Halloween was first practiced in Canada in the Maritimes and eastern port cities where Irish and Scottish settlers arrived in Canada around 1840. Many of the settlers arrived to build the canal or to escape the potato famine. They brought with them the Pagan tradition of celebrating October 31st known as All Hallow’s Eve, which is now called Halloween or Allhalloween. All Hallow’s Eve is the day before old Samhain, which marks the first day of winter (also known as All Saint’s Day, All Souls Day, and the Day of the Dead). In the 19th century some Pagan traditions associated with All Hallow’s Eve were still practiced in Canada, such as bobbing for apples, snap-apple, bonfires (fire with animal bones), collecting treats door to door, and divining the future. There are records of communities on the east coast gathering in farmhouses to practice their traditions.[i] CBC has some very interesting recordings in their online Digital Archives on the practice of Halloween in Canada.
The practice of costumed people going door to door for treats developed from a combination of two old traditions:
- The belief that the souls of the dead and demons walked among people on Halloween and wearing a costume, or guising, would confuse them, which would act as a form of protection.
- The belief that souls of the dead would knock on doors to receive food, and if not given any food they would haunt or curse the home. It became customary for people to hand out treats to all who knocked at the door.[ii]
Irish and Scottish settlers in the eastern USA also practiced All Hallow’s Eve traditions, causing the practice and celebration to increase in popularity and spread across North America in the following years.
The apostrophe: The apostrophe in the word Hallowe’en does not regularly make an appearance and sometimes it is dropped. You can take it or leave it, as using the apostrophe historically comes in and out of favour. In the 1960s marketing for the holiday dropped the apostrophe and it has maintained this spelling since; however, according to proper English grammar, it is recommended to use the apostrophe as it infers the word ‘eve’ after ‘hallow’.[iii]
Canada’s contributions to the holiday (Yep, we recorded it first):
A newspaper article from 1911 printed in Kingston, Ontario offers the first printed evidence of people putting on costumes and disguising or guising themselves, going door to door asking for treats on Hallowe’en.

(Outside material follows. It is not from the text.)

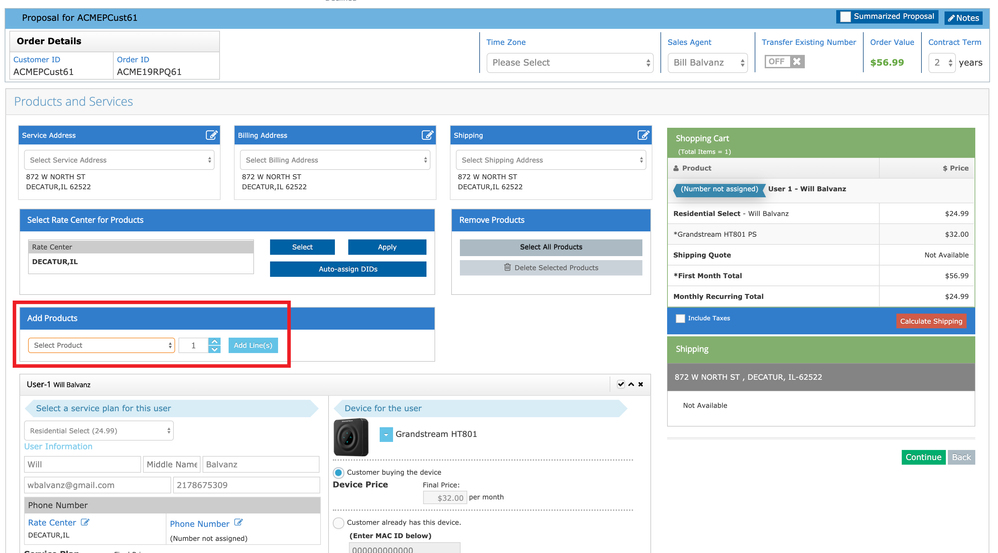Select 'Customer already has this device' option

338,523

Another newspaper article from 1927 printed in Blackie, Alberta offers the first printed evidence of costumed youths going door to door to “trick or treat” on Hallowe’en.[iv]
[i] Barrett, Maria and Bill McNeil. (1961, October 31). CBC Assignment: Halloween Originates with Samhain, Lord of the Dead.
Retrieved 2016, October 18 from http://www.cbc.ca/archives/entry/halloween-originates-with-samhain-lord-of-the-dead
[ii] “The Origins of Halloween in Canada.” Today in Canadian History. 2 November, 2015. http://www.canadachannel.ca/todayincanadianhistory/index.php/Halloween. Accessed 18, October 2016.
[iii] Barrie, Andy. Guest referenced: Nick Rogers. (2002, October 21). CBC Metro Morning: The Evolution of Halloween.
Retrieved 2016, October 18 from http://www.cbc.ca/archives/entry/the-evolution-of-halloween
[iv] “The Origins of Halloween in Canada.” Today in Canadian History. 2 November, 2015. http://www.canadachannel.ca/todayincanadianhistory/index.php/Halloween. Accessed 18, October 2016.
MacInnis, Lloyd. (1957, October 31). CBC Assignment: Halloween, Maritime Witches.